(RECORDS FOR PROCESSING):
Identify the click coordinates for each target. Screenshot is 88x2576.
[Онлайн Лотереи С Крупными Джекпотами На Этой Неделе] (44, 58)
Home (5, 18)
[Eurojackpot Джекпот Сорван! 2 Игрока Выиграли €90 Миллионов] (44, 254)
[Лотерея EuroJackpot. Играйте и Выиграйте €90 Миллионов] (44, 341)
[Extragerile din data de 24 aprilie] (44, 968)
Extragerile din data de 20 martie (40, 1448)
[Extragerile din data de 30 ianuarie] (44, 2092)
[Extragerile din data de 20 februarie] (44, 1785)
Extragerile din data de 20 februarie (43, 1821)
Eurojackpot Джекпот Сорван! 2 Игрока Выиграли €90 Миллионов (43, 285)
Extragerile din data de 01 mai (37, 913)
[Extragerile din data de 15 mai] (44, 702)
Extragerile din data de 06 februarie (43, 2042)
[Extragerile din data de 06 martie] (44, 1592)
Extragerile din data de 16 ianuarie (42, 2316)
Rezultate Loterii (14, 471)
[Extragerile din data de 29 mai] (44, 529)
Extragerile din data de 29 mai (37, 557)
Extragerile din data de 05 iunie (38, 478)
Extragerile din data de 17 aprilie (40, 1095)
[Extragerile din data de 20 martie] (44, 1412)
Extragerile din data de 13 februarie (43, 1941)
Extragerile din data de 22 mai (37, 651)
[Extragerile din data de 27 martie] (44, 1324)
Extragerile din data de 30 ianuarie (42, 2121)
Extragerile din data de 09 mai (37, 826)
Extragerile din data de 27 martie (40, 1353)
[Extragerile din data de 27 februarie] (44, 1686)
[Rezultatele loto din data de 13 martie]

(PROBLEM DETAILS):
In the records above, copy exactly the lines from the one that contains "Extragerile din data de 29 mai (37, 557)" through the last, and nothing else.

(SOLUTION TO THE PROBLEM):
Extragerile din data de 29 mai (37, 557)
Extragerile din data de 05 iunie (38, 478)
Extragerile din data de 17 aprilie (40, 1095)
[Extragerile din data de 20 martie] (44, 1412)
Extragerile din data de 13 februarie (43, 1941)
Extragerile din data de 22 mai (37, 651)
[Extragerile din data de 27 martie] (44, 1324)
Extragerile din data de 30 ianuarie (42, 2121)
Extragerile din data de 09 mai (37, 826)
Extragerile din data de 27 martie (40, 1353)
[Extragerile din data de 27 februarie] (44, 1686)
[Rezultatele loto din data de 13 martie]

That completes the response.